What you need to do
Skip the pictures and retype exactly the lines from the one holding "You are a GUI" through the end of the entries.

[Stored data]
-=-=-
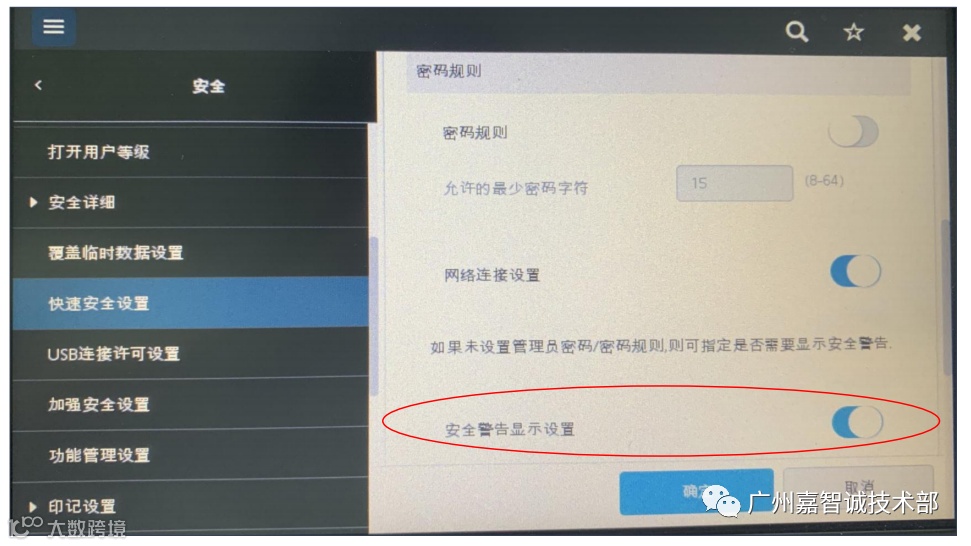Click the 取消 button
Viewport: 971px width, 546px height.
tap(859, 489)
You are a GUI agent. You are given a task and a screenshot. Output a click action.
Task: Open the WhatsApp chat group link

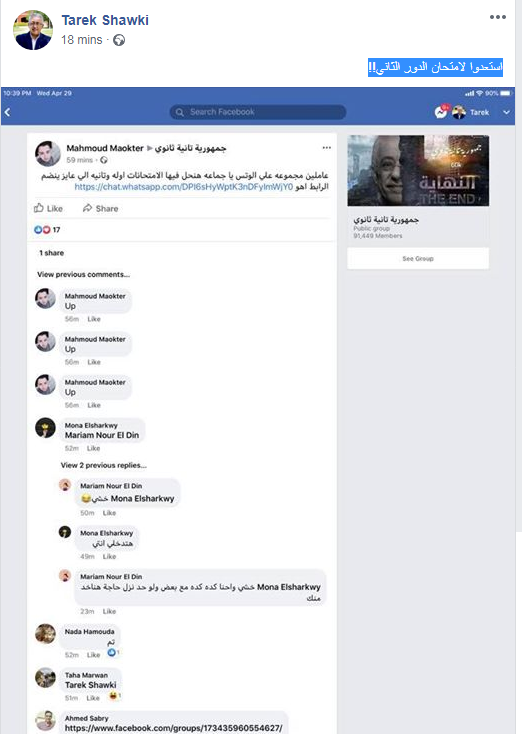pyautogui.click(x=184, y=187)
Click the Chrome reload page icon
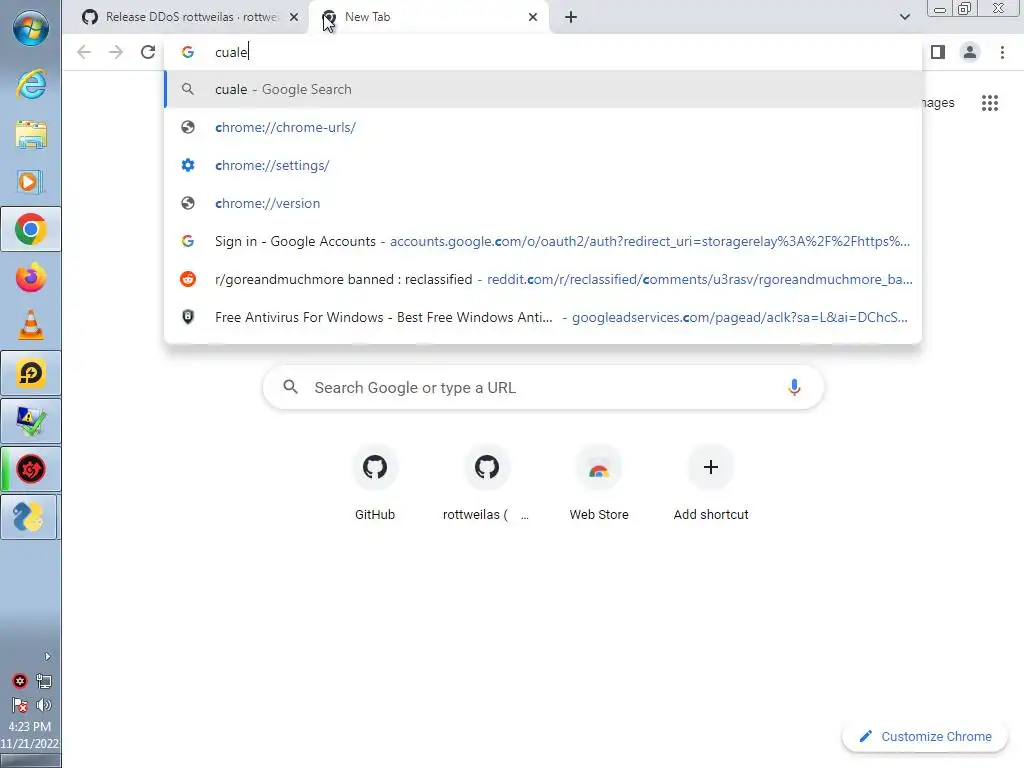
-=-=-
Task result
You are a GUI agent. You are given a task and a screenshot. Output a click action.
Task: Open the WhatsApp chat group link

pyautogui.click(x=184, y=187)
Click the Chrome reload page icon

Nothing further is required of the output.